COMPUTER SCIENCE-RESEARCH AND DEVELOPMENT 2013年第2-3期28卷 193-201页

作者： Lv, Huiwei Tan, Guangming Chen, Mingyu Sun, Ninghui Chinese Acad Sci Inst Comp Technol State Key Lab Comp Architecture Beijing Peoples R China Chinese Acad Sci Natl Res Ctr Intelligent Comp Syst Inst Comp Technol State Key Lab Comp Architecture Beijing Peoples R China Chinese Acad Sci Inst Comp Technol Beijing Peoples R China Chinese Acad Sci Grad Sch Beijing Peoples R China

There is an ever-increasing need for exploring large-scale graph data sets in computational sciences, social networks, and business analytics.
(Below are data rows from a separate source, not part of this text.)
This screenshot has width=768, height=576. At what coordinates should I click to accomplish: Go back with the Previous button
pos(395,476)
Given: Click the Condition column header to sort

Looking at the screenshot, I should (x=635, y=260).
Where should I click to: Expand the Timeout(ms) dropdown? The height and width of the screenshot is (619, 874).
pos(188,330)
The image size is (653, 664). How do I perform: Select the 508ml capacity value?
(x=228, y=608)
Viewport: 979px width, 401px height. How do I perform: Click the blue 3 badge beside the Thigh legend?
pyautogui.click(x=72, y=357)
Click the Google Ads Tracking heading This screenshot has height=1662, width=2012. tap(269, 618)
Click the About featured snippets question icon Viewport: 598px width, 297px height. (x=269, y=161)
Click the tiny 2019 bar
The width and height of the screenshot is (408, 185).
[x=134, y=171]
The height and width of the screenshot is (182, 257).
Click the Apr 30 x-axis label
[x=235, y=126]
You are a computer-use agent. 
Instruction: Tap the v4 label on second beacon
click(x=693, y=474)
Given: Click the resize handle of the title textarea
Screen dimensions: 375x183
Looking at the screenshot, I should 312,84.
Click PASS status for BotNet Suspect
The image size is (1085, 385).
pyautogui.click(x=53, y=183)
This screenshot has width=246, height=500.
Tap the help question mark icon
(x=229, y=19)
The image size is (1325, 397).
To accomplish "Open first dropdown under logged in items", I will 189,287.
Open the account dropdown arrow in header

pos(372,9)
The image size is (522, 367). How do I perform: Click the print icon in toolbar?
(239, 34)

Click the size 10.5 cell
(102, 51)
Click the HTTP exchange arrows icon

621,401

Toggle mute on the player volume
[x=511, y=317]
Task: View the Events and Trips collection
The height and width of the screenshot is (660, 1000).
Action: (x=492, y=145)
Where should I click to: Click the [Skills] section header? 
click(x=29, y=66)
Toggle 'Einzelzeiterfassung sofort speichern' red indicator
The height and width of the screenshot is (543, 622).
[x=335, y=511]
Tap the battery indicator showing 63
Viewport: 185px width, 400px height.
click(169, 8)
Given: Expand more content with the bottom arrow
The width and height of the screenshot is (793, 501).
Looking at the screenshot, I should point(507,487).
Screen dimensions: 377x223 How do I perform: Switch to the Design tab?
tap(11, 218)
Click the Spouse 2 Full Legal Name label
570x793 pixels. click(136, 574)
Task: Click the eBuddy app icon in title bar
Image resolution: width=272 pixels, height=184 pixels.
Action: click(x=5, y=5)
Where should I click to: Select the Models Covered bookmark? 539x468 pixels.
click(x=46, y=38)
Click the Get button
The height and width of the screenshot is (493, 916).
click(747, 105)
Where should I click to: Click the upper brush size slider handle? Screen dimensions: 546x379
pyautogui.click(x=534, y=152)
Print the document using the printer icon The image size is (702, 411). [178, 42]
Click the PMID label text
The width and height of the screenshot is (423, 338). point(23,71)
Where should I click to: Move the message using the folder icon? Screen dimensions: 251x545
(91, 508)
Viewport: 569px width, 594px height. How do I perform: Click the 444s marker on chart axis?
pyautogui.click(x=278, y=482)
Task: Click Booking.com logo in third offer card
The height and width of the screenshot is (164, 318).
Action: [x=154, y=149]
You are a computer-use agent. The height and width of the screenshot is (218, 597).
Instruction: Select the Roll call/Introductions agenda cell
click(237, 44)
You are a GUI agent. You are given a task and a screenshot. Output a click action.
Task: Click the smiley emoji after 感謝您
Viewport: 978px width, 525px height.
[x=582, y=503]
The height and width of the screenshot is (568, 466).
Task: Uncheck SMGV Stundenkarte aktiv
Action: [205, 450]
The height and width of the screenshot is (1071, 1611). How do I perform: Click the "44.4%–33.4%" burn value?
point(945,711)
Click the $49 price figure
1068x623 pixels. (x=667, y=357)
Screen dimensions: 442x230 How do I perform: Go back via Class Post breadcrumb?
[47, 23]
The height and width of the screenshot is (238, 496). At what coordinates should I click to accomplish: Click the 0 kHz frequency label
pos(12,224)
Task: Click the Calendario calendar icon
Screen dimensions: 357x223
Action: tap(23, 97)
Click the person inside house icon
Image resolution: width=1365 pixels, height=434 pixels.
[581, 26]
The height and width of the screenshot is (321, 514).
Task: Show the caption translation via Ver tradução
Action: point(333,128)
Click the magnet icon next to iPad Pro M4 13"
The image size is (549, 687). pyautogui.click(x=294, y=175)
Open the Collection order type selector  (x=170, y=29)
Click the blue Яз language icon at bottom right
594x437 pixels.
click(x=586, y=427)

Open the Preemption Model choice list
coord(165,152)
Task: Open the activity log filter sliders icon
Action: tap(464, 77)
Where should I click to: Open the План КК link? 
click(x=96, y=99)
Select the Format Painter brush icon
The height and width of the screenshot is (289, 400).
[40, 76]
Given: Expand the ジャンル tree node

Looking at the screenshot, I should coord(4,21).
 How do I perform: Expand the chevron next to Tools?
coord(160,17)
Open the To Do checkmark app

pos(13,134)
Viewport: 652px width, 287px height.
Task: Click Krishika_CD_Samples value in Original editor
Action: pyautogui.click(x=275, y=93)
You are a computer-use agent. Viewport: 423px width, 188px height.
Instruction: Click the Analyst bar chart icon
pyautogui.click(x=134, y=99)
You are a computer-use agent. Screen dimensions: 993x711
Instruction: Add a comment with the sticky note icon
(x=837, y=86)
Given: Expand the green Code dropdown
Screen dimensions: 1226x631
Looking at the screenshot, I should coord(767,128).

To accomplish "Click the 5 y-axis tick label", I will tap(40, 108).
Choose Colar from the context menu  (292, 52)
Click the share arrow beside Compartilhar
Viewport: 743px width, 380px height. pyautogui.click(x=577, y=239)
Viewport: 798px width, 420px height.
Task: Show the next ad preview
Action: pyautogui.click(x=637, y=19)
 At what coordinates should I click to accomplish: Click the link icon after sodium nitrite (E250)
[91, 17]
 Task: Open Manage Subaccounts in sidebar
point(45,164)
However, due to irregular and memory-intensive nature, graph applications are notoriously known for their poor performance on parallel computer systems. In this paper we propose a new hybrid MPI/Pthreads breadth-first search (BFS) algorithm featuring with (i) overlapping computation and communication by separating them into multiple threads, (ii) maximizing multi-threading parallelism on multi-cores with massive threads to improve throughputs, and (iii) exploiting pipeline parallelism using lock-free queues for asynchronous communication. By comparing it with traditional MPI-only BFS algorithm, we learned several valuable lessons that would help to understand and exploit parallelism in graph traversal applications. Experiments show our algorithm is 1.9x faster than the MPI-only version, capable of processing 1.45 billion edges per second on a 32-node SMP cluster. At a large scale, our algorithm is 1.49x than the MPI-only BFS algorithm in Combinatorial BLAS Library with 6,144 cores.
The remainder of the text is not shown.